La recogida de basura puerta a puerta es rentable

Es el día de Nochebuena y los vecinos de Vilablareix (Gironès) tienen que cambiar sus hábitos, y no solo por los ágapes navideños. Para minimizar molestias a los ciudadanos y los trabajadores del servicio de basuras, el alcalde del municipio, David Mascort (ERC), ha decidido cambiar a las tres de la tarde el horario de recogida de residuos. Un día normal los habitantes del pueblo tendrían que haberlo hecho entre las siete y las ocho. “No pasa nada, solo tienes que amoldarte un poco”, explica Maria Àngels, vecina del pueblo.

Es martes y hoy toca sacar a la puerta de casa los envases. Cada día de la semana tiene asignado un tipo de residuo: orgánicos, papel y cartón, residuos no aprovechables (RESTA) y envases. Y los pañales, todos los días. Este municipio, junto con Olost (Osona), ha sido el último de los 106 ayuntamientos —Cataluña tiene 946— que han implantado el sistema de recogida de residuos puerta a puerta. Este modelo se basa en la recogida selectiva de los residuos en el que los ciudadanos son los encargados de separarlos. Pero en lugar de depositarlos en contenedores lo hacen en frente a su casa de acuerdo con un calendario y horario establecido por los ayuntamientos.

En Vilablareix desaparecieron los contenedores de las calles el pasado octubre. “Después de ver cómo funcionaba el antiguo sistema, queríamos mejorar el sistema de recogida así que decidimos que había que cambiar de modelo”, argumenta Mascort alcalde del pueblo por ERC. Desde entonces, los cerca de 2.500 habitantes del pueblo dejan sus bolsas de residuos en la puerta de su casa en vez de depositarlas en los ya extintos contenedores municipales. Ya son más de 300.000 los catalanes que han tenido que adoptar este nuevo hábito. Un crecimiento cimentado desde el año 2000, cuando Tiana, Tona y Riudecanyes dieron carpetazo a los contenedores. (...)

(...) El sistema puerta a puerta, además de un menor coste económico, supone también un alivio para el medio ambiente.
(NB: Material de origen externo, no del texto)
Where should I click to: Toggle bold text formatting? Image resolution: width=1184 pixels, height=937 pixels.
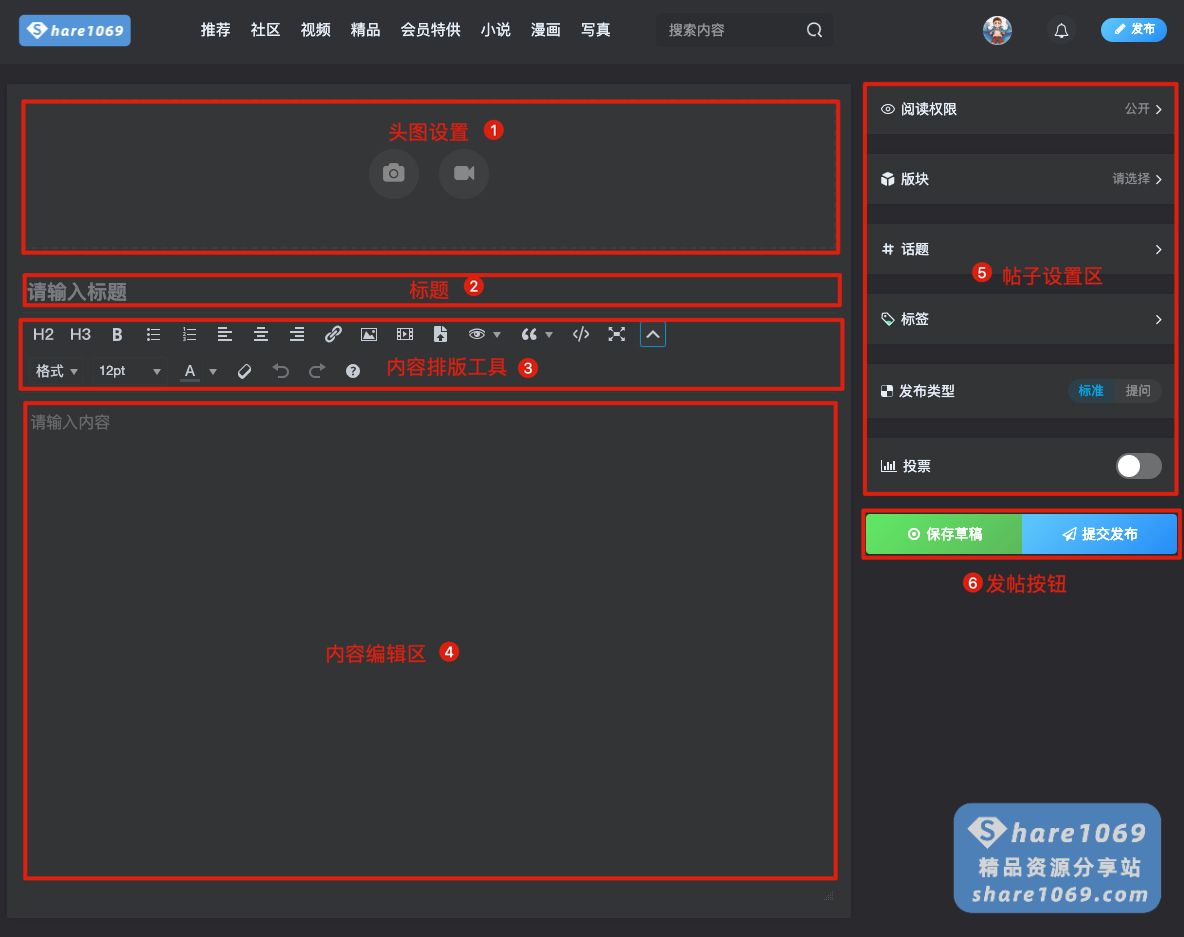pos(117,334)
Tost ya ha avanzado que el plan de residuos de Cataluña para 2020 prevé alcanzar un 60% de residuos recogidos de forma selectiva, lejos del 39% del pasado año.(...)

(...) La implantación de este sistema ha causado revuelo político en alguno de los municipios. Vilassar de Mar (Maresme) adoptó el sistema en 2003 cuando estaba gobernada por PSC y ERC. Cinco años más tarde, CiU ganó las elecciones municipales con la vuelta al contenedor como bandera. “El puerta a puerta hace de los ciudadanos esclavos de la basura”, asegura Joaquim Ferrer, alcalde de la localidad, quien reveló que las cifras de reciclaje llegaron como máximo a un 56% durante cinco años. Ferrer llegó a visitar en 2010 Usurbil, municipio de Guipuzkoa en el que Bildu instaló el sistema, para hacer campaña contra el puerta a puerta. “Pedimos no politizar este modelo, no debe haber reproches”, asegura Cruz.